> [Quoted passage]
Nuclear power production at 4,120 MW from 17 reactors meets just about 4 per cent of the energy needs of the economy. The rest is largely met through fossil fuels such as coal. Singh has been consistently pressing for the use of nuclear and solar energies on a larger scale to reduce India’s dependence on crude oil imports, which stand at 70 per cent of requirements.
The international community had banned India from nuclear energy trading after it tested some nuclear weapons in 1978. The ban was lifted in 2008 following the signing of a civilian nuclear agreement with the US.
The Nuclear Suppliers Group and the International Atomic Energy Agency changed their rules to make an exception for India, which is not a signatory to the nuclear non-proliferation treaty. This resulted in the US, France and Russia seeking access to the booming domestic market through deals to supply uranium and build reactors.
Larsen & Toubro, the country’s leading engineering and construction firm, said it could build nuclear power plants with capacity to generate 3,000-4,000 MW each year.
“To build four to six reactors is not a problem,” L&T chairman A.M. Naik said.
“I do not think there is a chance to produce more than 2,000 MW because the country is not yet ready in a big way,” he said. L&T has invested $500 million in the nuclear business. Thermal power firm NTPC also plans to diversify into nuclear energy and add 2,000 MW by 2017.
Besides NTPC, Bhel and several private players could benefit from the spillover effect of nuclear commerce. Bhel plans to spend Rs 1,500 crore over the next two years in building plants to supply components for 1,600 MW reactors, sources said.

> [List of tasks]
**A.** Condense the paragraph of the article on India's nuclear energy that begins "Nuclear power production at 4,120 MW" into a shorter version, keeping its main facts.
**B.** According to the article on India's nuclear energy, how much has L&T invested in the nuclear business?
The items that follow are not required for either task.

Dataset excerpts:
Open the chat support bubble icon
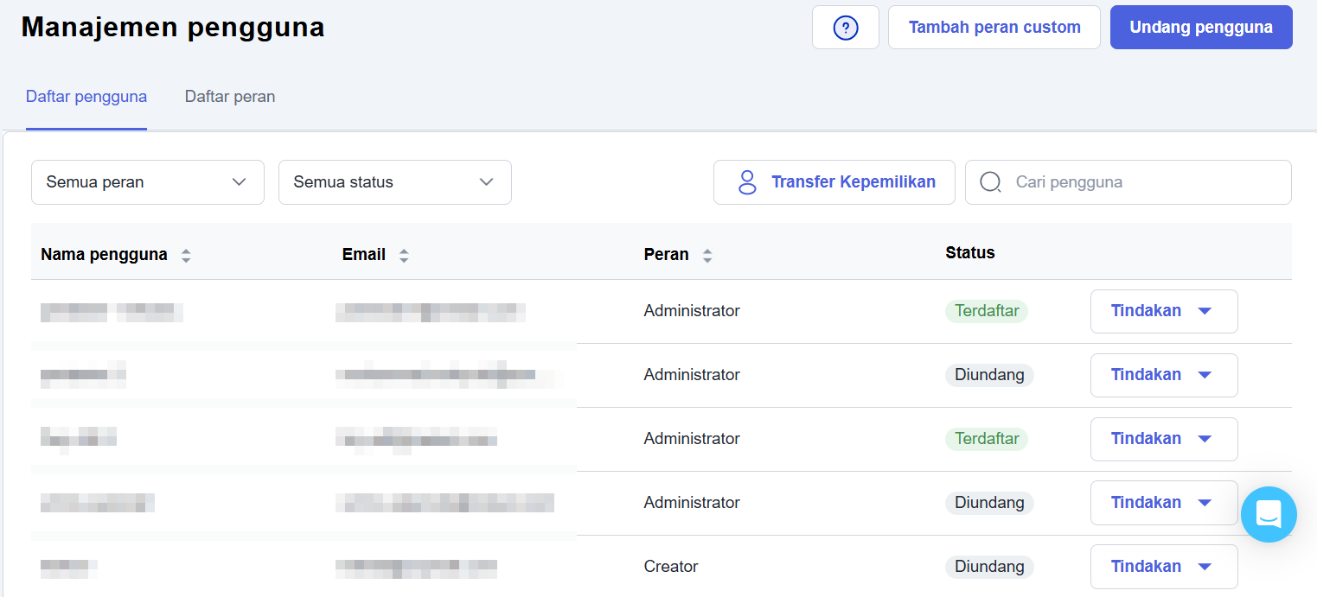The width and height of the screenshot is (1317, 597). tap(1269, 515)
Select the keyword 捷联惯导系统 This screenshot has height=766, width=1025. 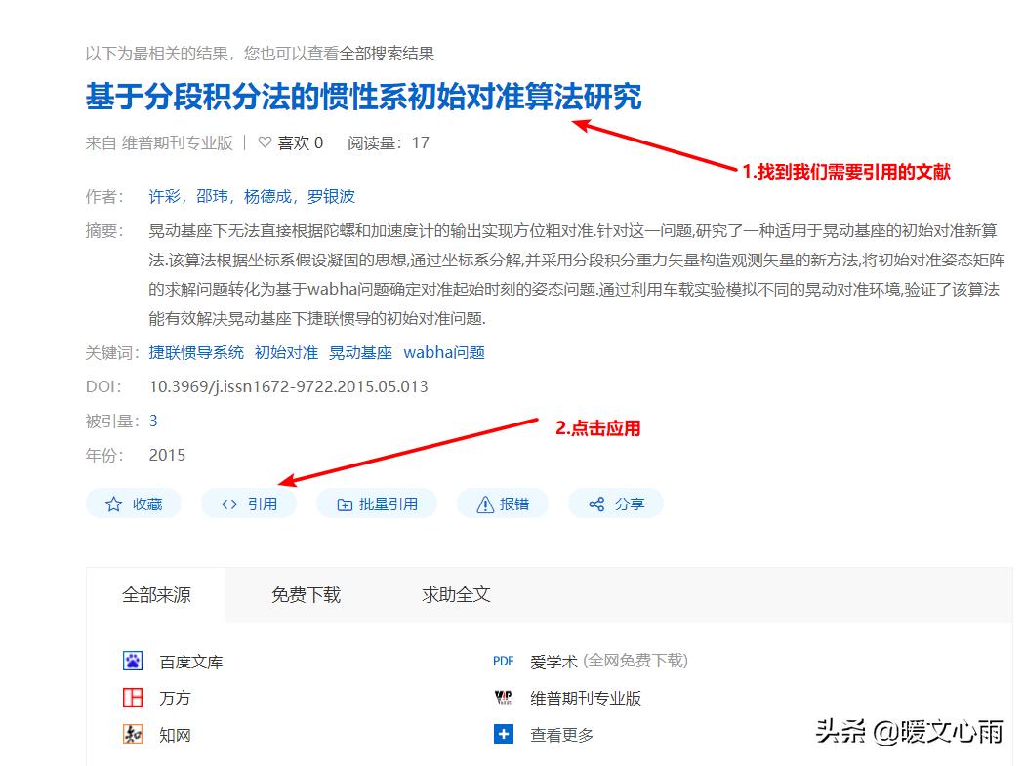(195, 352)
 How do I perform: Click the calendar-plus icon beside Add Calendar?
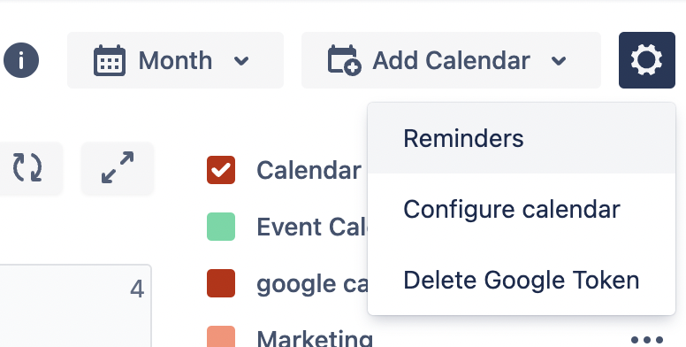(344, 60)
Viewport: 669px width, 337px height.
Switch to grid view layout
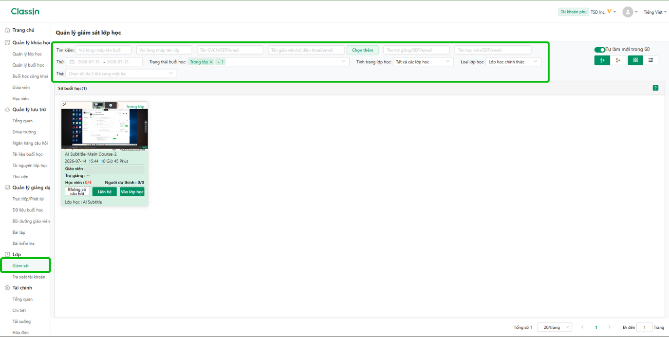[635, 60]
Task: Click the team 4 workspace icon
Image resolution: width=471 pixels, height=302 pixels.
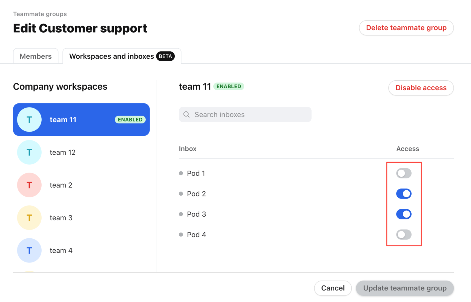Action: pos(29,250)
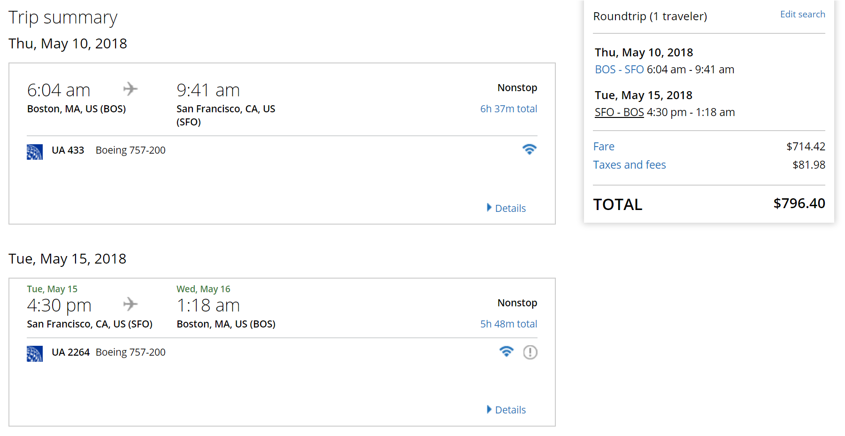Click the United logo beside UA 2264
The image size is (845, 436).
point(35,354)
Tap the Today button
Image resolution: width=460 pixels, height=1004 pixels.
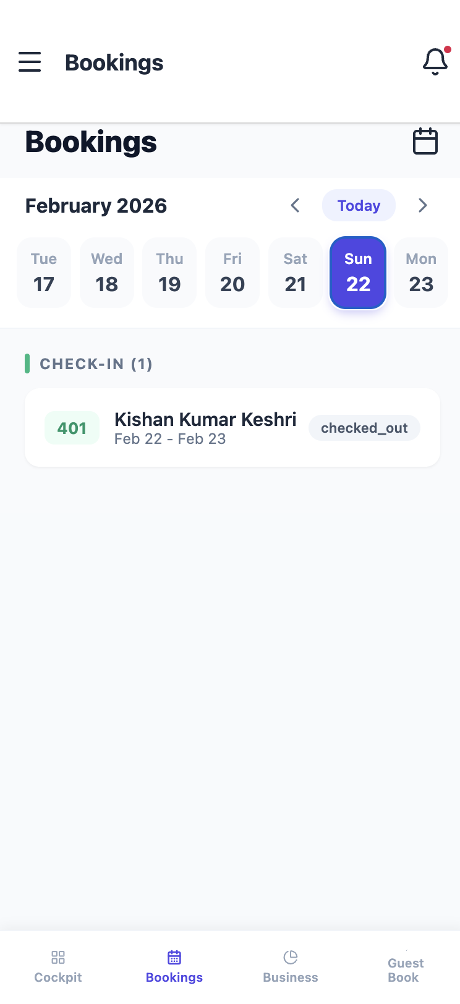tap(359, 205)
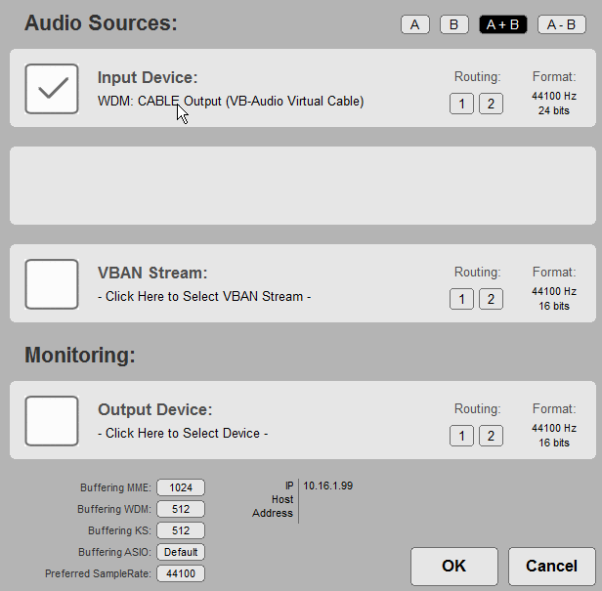Select the A + B mix mode
This screenshot has width=602, height=591.
click(x=502, y=25)

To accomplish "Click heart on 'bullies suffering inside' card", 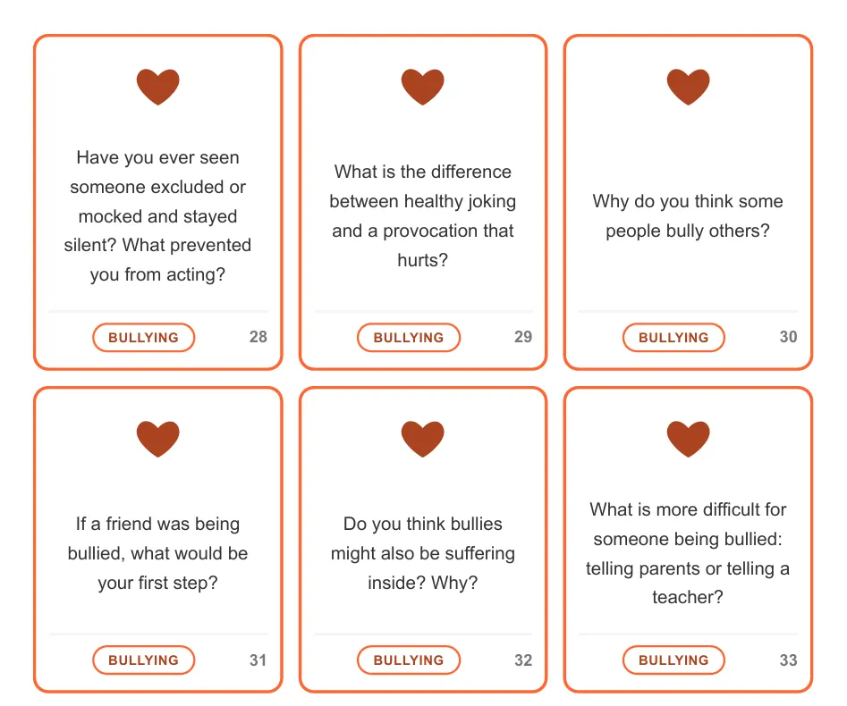I will pos(422,439).
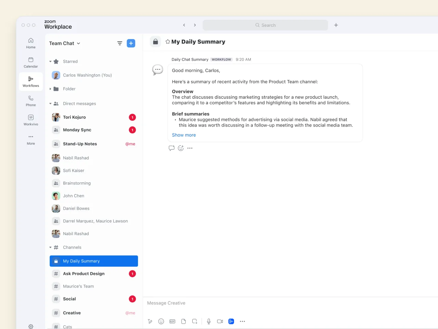The height and width of the screenshot is (329, 438).
Task: Open Workvivo from the sidebar
Action: pyautogui.click(x=30, y=120)
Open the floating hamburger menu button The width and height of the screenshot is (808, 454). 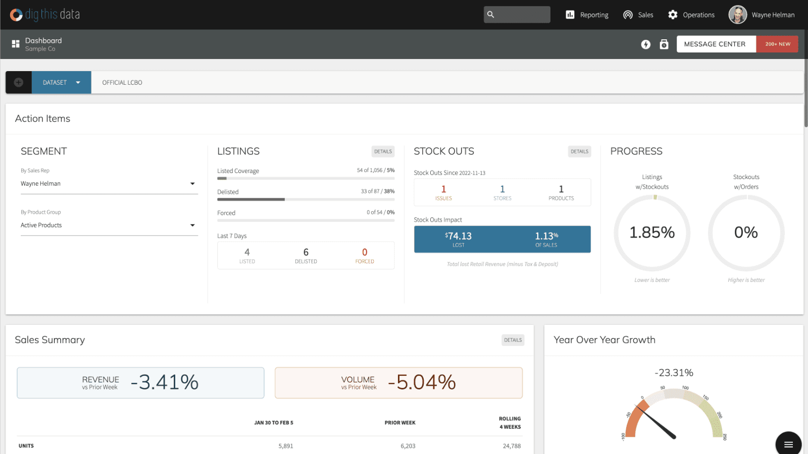pyautogui.click(x=788, y=444)
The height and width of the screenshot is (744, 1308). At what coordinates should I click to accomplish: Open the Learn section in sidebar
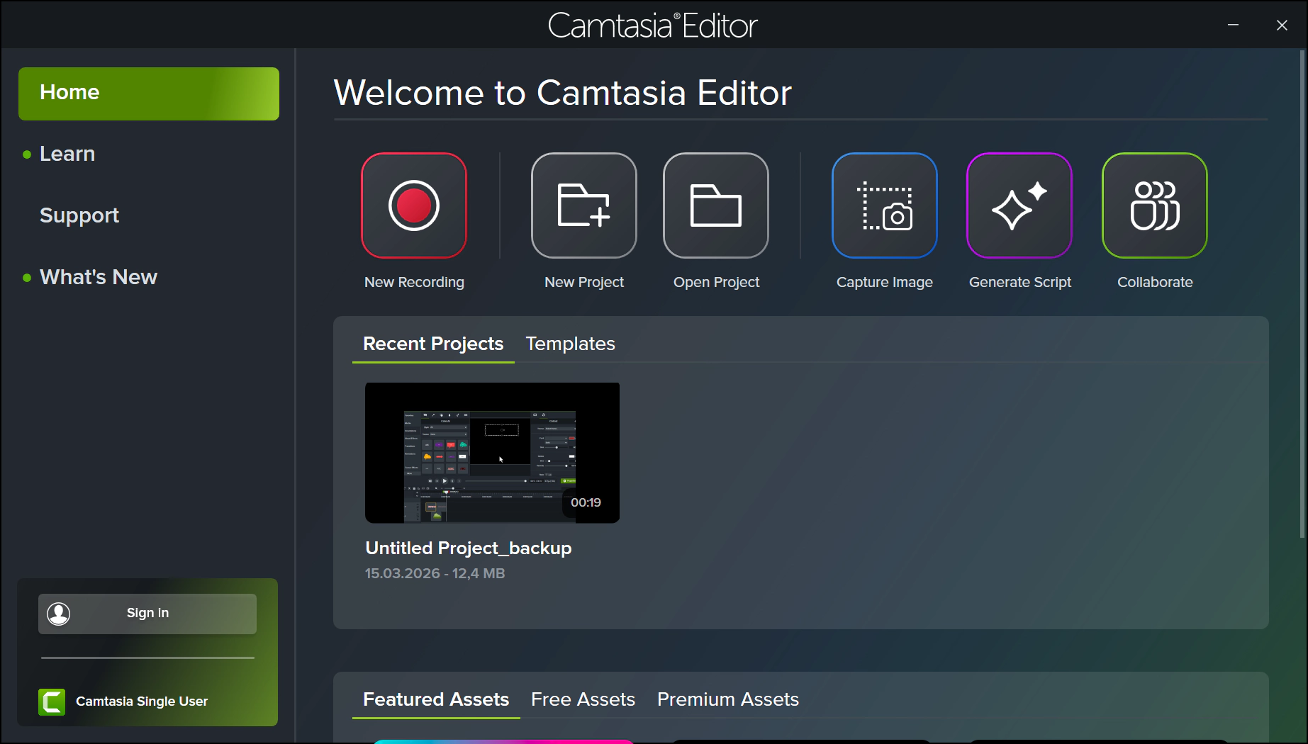click(67, 154)
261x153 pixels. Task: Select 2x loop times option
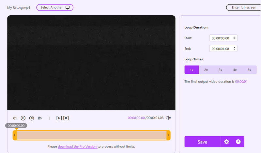coord(206,70)
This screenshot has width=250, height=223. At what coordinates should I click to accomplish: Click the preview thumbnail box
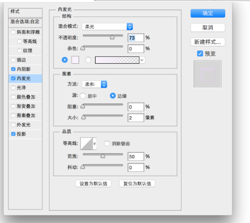[208, 74]
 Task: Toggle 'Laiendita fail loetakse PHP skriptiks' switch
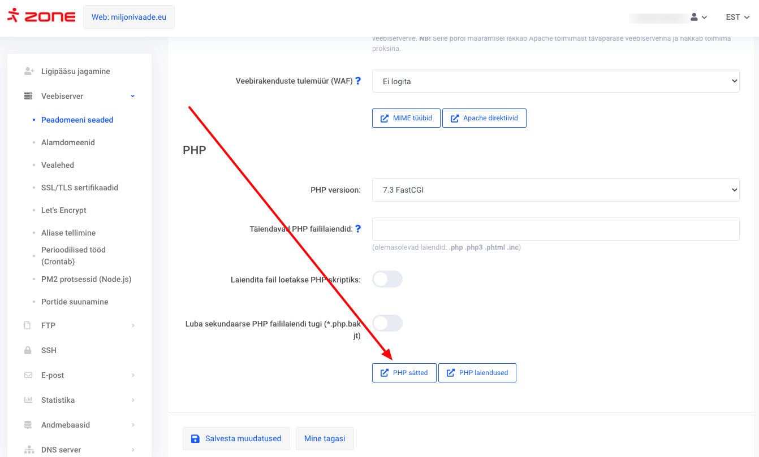click(x=387, y=279)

> [Outputs in order]
**A.** India's 17 reactors produce 4,120 MW of nuclear power, meeting only about 4 per cent of the economy's energy needs, with most of the remainder supplied by fossil fuels such as coal. Singh has repeatedly urged wider use of nuclear and solar energy to reduce the country's reliance on crude oil imports, which cover 70 per cent of requirements.

**B.** L&T has invested $500 million in the nuclear business.